例えば、本発明は、以下の項目を提供する。
(項目1)
システムであって、
複数の半導体ウエハを格納する第1の真空チャンバと、機器フロントエンドモジュールインターフェースと、2つ以上のシャトルロックインターフェースとを含む、ウエハ移送ステーションを備えている、システム。
(項目2)
2つ以上のシャトルロックであって、該2つ以上のシャトルロックの各々は、上記2つ以上のシャトルロックインターフェースを使用して上記ウエハ移送ステーションに接続されたリニアウエハドライブと、垂直ドライブと、回転メカニズムと、プロセッシングチャンバインターフェースと、機器コントローラとを有する、2つ以上のシャトルロックと、
搬送モジュールコントローラであって、上記複数の半導体ウエハを移送するように各機器コントローラを制御する、搬送モジュールコントローラと
をさらに備えている、項目1に記載のシステム。
(項目3)
上記搬送モジュールコントローラは、クラスタツールコントローラからコマンドを受信する、項目1に記載のシステム。
(項目4)

やること A: 次の(i)〜(iii)が本文の抜粋と合っているかどうか、それぞれ「はい」か「いいえ」で答え、決め手になる本文の言葉をそのまま引いてください。(i) ウエハ移送ステーションには、複数の半導体ウエハを格納する第1の真空チャンバが含まれる。(ii) シャトルロックは1つだけである。(iii) 搬送モジュールコントローラは、クラスタツールコントローラにコマンドを送る。

使えるデータ:
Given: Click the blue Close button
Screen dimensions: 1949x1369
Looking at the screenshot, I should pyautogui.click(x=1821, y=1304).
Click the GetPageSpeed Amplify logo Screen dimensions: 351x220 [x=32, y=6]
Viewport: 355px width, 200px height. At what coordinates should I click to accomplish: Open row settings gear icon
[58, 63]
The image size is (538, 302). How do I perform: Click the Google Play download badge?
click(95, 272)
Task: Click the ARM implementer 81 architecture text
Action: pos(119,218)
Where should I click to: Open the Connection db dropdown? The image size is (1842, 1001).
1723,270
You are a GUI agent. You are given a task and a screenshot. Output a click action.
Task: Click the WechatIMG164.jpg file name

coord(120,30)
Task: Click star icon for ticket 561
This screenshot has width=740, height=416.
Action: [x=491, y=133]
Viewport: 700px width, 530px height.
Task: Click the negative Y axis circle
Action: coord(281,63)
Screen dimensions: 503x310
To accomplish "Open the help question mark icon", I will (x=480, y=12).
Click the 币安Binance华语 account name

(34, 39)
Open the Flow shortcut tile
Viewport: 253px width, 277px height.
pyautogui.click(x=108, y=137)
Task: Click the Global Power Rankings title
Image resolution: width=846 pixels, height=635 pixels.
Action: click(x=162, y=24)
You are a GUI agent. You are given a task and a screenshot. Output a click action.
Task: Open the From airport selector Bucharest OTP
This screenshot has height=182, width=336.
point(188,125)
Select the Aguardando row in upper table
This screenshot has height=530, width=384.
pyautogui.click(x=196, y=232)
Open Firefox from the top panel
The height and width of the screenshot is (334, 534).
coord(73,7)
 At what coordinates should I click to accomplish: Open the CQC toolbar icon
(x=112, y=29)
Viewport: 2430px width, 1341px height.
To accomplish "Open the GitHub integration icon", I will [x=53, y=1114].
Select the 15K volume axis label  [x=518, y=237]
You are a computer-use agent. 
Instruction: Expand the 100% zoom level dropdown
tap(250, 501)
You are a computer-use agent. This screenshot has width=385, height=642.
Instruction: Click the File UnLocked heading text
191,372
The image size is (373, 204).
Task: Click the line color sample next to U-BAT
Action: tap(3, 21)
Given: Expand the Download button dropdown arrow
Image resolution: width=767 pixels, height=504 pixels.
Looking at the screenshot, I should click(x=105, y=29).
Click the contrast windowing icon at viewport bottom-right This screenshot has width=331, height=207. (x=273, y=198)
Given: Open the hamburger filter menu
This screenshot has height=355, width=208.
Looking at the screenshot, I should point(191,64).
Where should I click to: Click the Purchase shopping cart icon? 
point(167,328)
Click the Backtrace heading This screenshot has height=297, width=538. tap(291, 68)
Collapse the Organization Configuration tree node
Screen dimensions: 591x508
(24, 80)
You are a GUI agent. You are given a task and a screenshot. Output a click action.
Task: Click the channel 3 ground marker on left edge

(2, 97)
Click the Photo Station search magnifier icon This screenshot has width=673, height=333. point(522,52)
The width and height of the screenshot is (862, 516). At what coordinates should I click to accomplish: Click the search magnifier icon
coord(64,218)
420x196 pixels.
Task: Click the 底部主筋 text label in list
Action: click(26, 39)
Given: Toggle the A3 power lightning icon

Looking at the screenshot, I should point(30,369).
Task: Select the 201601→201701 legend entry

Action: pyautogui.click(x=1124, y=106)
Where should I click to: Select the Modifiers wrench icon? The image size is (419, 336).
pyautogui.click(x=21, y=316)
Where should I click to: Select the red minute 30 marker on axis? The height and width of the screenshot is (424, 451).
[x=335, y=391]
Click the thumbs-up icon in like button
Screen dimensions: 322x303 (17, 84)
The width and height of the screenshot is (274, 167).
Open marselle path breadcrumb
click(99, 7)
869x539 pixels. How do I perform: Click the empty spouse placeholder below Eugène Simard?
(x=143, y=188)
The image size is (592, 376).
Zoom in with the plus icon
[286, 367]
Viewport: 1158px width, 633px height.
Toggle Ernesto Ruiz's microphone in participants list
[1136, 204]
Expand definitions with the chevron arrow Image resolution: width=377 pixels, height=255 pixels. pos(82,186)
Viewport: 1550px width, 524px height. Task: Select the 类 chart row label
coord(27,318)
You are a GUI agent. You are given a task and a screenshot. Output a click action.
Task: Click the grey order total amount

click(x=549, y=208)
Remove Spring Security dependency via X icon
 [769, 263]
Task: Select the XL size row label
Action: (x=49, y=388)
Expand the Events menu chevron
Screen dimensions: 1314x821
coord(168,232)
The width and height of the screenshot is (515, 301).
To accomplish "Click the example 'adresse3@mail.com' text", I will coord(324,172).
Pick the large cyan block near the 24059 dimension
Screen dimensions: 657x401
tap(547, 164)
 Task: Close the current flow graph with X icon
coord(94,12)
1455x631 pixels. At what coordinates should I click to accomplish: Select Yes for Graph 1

やること B: エントリーの最初の行から「coord(120,30)」を含む行まで（その行も含めて）を、一字も変えずに打ち直してください。

結果 A:
(i) はい。「複数の半導体ウエハを格納する第1の真空チャンバと、機器フロントエンドモジュールインターフェースと、2つ以上のシャトルロックインターフェースとを含む、ウエハ移送ステーション」
(ii) いいえ。「2つ以上のシャトルロック」
(iii) いいえ。「上記搬送モジュールコントローラは、クラスタツールコントローラからコマンドを受信する」

結果 B:
Given: Click the blue Close button
Screen dimensions: 1949x1369
Looking at the screenshot, I should pyautogui.click(x=1821, y=1304).
Click the GetPageSpeed Amplify logo Screen dimensions: 351x220 [x=32, y=6]
Viewport: 355px width, 200px height. At what coordinates should I click to accomplish: Open row settings gear icon
[58, 63]
The image size is (538, 302). How do I perform: Click the Google Play download badge?
click(95, 272)
Task: Click the ARM implementer 81 architecture text
Action: pos(119,218)
Where should I click to: Open the Connection db dropdown? The image size is (1842, 1001).
1723,270
You are a GUI agent. You are given a task and a screenshot. Output a click action.
Task: Click the WechatIMG164.jpg file name

coord(120,30)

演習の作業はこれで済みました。